··· INFORMATION SHOWN ···

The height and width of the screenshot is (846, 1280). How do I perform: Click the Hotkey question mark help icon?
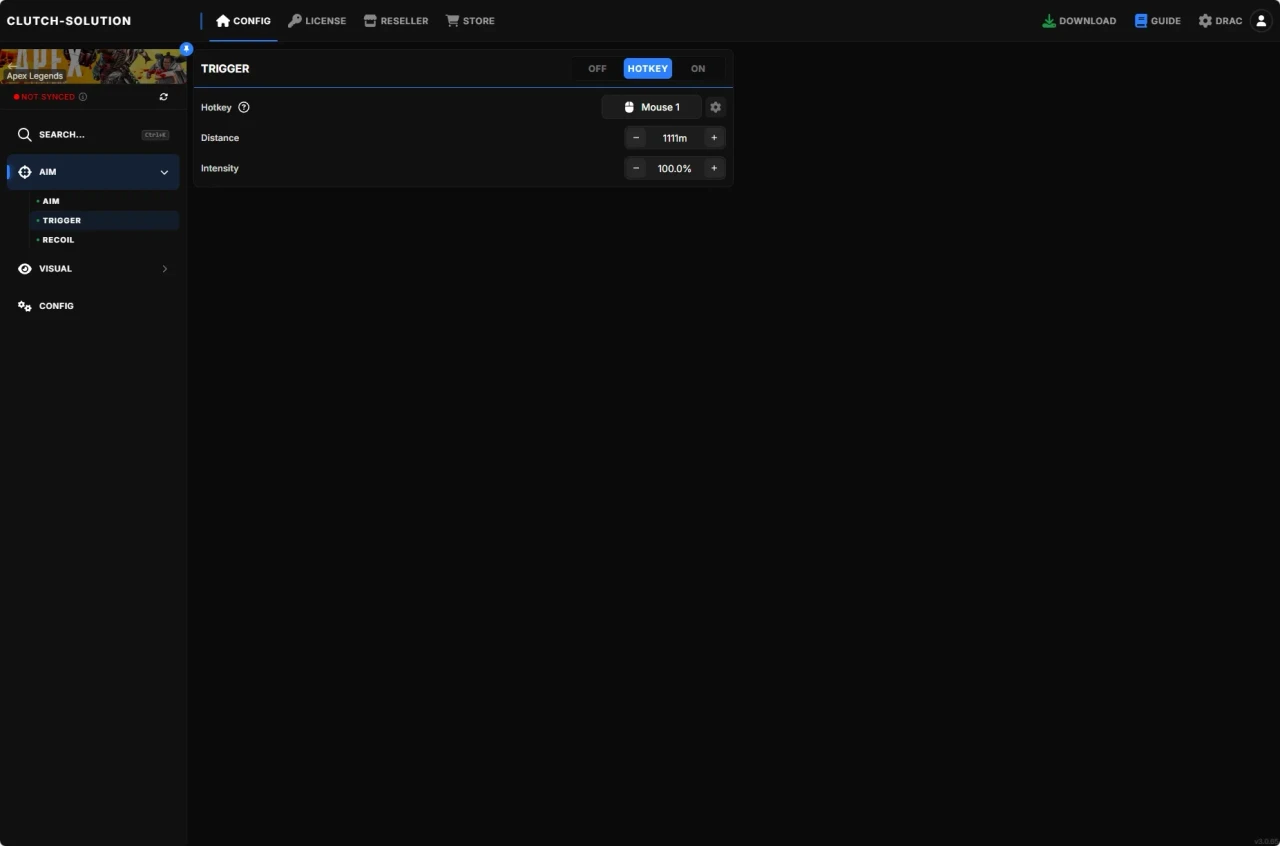(244, 107)
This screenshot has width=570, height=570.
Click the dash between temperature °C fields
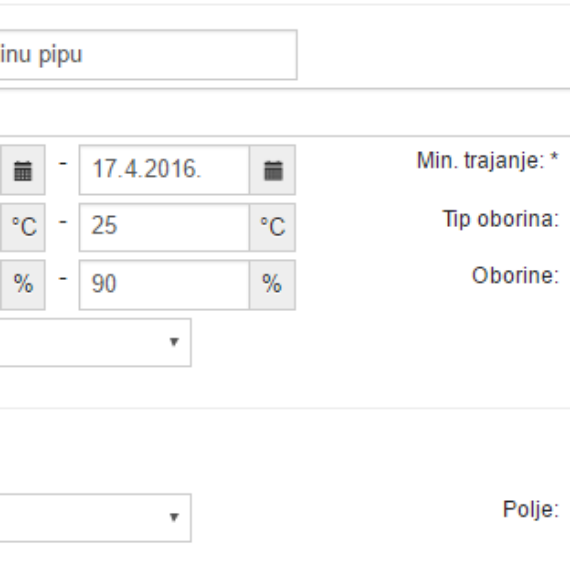tap(63, 222)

···

**AIM OF THE EXERCISE:** The data above must be reproduced exactly, without any of its pictures.

**RESPONSE:**
The height and width of the screenshot is (846, 1280). How do I perform: Click the Hotkey question mark help icon?
(244, 107)
This screenshot has width=570, height=570.
Click the dash between temperature °C fields
tap(63, 222)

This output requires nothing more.